I^- denotes the set of indexes of the zero-weight (redundant) features, while I⁺ denotes the set of indexes of the positive weight (important) features. |I^-| and |I⁺| are the cardinality of I^- and I⁺, respectively. The elements of I^- and I⁺ are computed by the same method as in [23], which is outlined as follows.

Procedure for determining I^- and I⁺
1. Initialize I⁺ = φ, I^- = 1, 2, …, n;
2. s ← s + 1, $I_{s}^{+} = I_{s - 1}^{+} + {p}, I_{s}^{-} = I_{s - 1}^{-} - {p}$ , where $p = \underset{j \in I_{s - 1}^{-}}{argmin} {\frac{1}{2 τ \cdot n \cdot c} \sum_{i = 1}^{n} \sum_{k = 1}^{c} u_{ik}^{m} δ_{j} {(x_{ij} - v_{kj})}^{2} - δ_{j}}$ ;
3. Examine whether w_j > 0 by computing Equation (21), where $f = arg max_{j \in I^{+}} {\frac{1}{2 τ \cdot n \cdot c} \sum_{i = 1}^{n} \sum_{k = 1}^{c} u_{ik}^{m} δ_{j} {(x_{ij} - v_{kj})}^{2} - δ_{j}}$ . If yes, go to step 2; otherwise, set $I^{+} = I_{s - 1}^{+}$ , $I^{-} = I_{s - 1}^{-}$ and terminate.

Here we give the detailed derivation of the update equations of w_j from the Lagrangian in Equation (13) and the Karush–Kuhn–Tucker conditions in Equations (16)–(18). Combining Equations (13) and (16) results in

$\begin{matrix} w_{j} = & \frac{β}{2 τ \cdot n \cdot c} - \frac{1}{2 τ \cdot n \cdot c} \sum_{i = 1}^{n} \sum_{k = 1}^{c} u_{ik}^{m} δ_{j} \\ {(x_{ij} - v_{kj})}^{2} - \frac{1}{2 τ \cdot n \cdot c} γ_{j} + δ_{j} \end{matrix}$ (23)

According to $\sum_{j = 1}^{d} w_{j} = 1$ , it can be obtained that

$\begin{matrix} \frac{β p}{2 τ \cdot n \cdot c} - \frac{1}{2 τ \cdot n \cdot c} \sum_{j = 1}^{d} \sum_{i = 1}^{n} \sum_{k = 1}^{c} u_{ik}^{m} δ_{j} {(x_{ij} - v_{kj})}^{2} \\ - \frac{1}{2 τ \cdot n \cdot c} \sum_{j = 1}^{d} γ_{j} + \sum_{j = 1}^{d} δ_{j} = 1 \\ β = \frac{2 τ \cdot n \cdot c}{d} (1 - \sum_{j = 1}^{d} δ_{j}) + \frac{1}{d} \sum_{j = 1}^{d} \sum_{i = 1}^{n} \sum_{k = 1}^{c} μ_{ik}^{m} δ_{j} \\ {(x_{ij} - v_{kj})}^{2} + \frac{1}{d} \sum_{j = 1}^{d} γ_{j} \end{matrix}$ (24)

▸ **The request**: Carry on the derivation of the feature-weight update equations, picking up right after Equation (24).

▸ **Given information**:
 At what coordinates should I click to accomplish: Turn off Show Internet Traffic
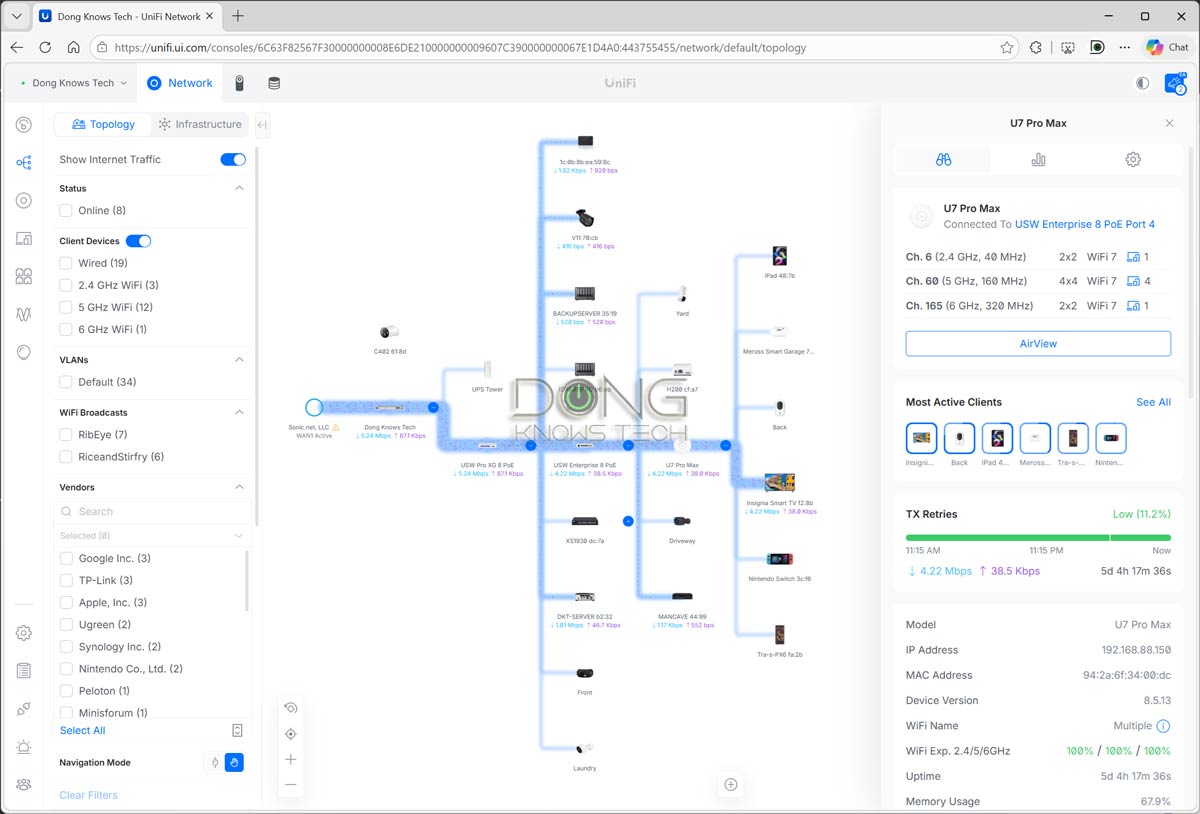point(232,159)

▸ **Answer to the task**:
By plugging Equation (24) into Equation (23), the closed-form solution for the feature weights is obtained as

$\begin{matrix} w_{j} = \frac{1}{d} - \frac{1}{d} \sum_{j = 1}^{d} δ_{j} + \frac{1}{2 τ \cdot n \cdot c \cdot d} \sum_{j = 1}^{d} \sum_{i = 1}^{n} \sum_{k = 1}^{c} \\ u_{ik}^{m} δ_{j} {(x_{ij} - v_{kj})}^{2} + \frac{1}{2 τ \cdot n \cdot c \cdot d} \sum_{j = 1}^{d} γ_{j} - \frac{1}{2 τ \cdot n \cdot c} \\ \sum_{i = 1}^{n} \sum_{k = 1}^{c} u_{ik}^{m} δ_{j} {(x_{ij} - v_{kj})}^{2} - \frac{1}{2 τ \cdot n \cdot c} γ_{j} + δ_{j} \end{matrix}$ (25)

Now we consider Equation (17) for two respective cases.

1) γ_j = 0, ∀ j ∈ {1, . . . , d}, Equation. (25) becomes

$\begin{matrix} w_{j} = \frac{1}{d} - \frac{1}{d} \sum_{j = 1}^{d} δ_{j} + \frac{1}{2 τ \cdot n \cdot c \cdot d} \sum_{j = 1}^{d} \sum_{i = 1}^{n} \sum_{k = 1}^{c} u_{ik}^{m} δ_{j} \\ {(x_{ij} - v_{kj})}^{2} - \frac{1}{2 τ \cdot n \cdot c} \sum_{i = 1}^{n} \sum_{k = 1}^{c} u_{ik}^{m} δ_{j} {(x_{ij} - v_{kj})}^{2} + δ_{j} \end{matrix}$

For each feature j, this set of solutions is valid only if

$\begin{matrix} \frac{1}{d} - \frac{1}{d} \sum_{j = 1}^{d} δ_{j} + \frac{1}{2 τ \cdot n \cdot c \cdot d} \sum_{j = 1}^{d} \sum_{i = 1}^{n} \sum_{k = 1}^{c} u_{ik}^{m} δ_{j} \\ {(x_{ij} - v_{kj})}^{2} - \frac{1}{2 τ \cdot n \cdot c} \sum_{i = 1}^{n} \sum_{j = 1}^{k} u_{ij}^{m} δ_{j} {(x_{ij} - v_{kj})}^{2} + δ_{j} ⩾ 0 \end{matrix}$

Otherwise, we consider the second case.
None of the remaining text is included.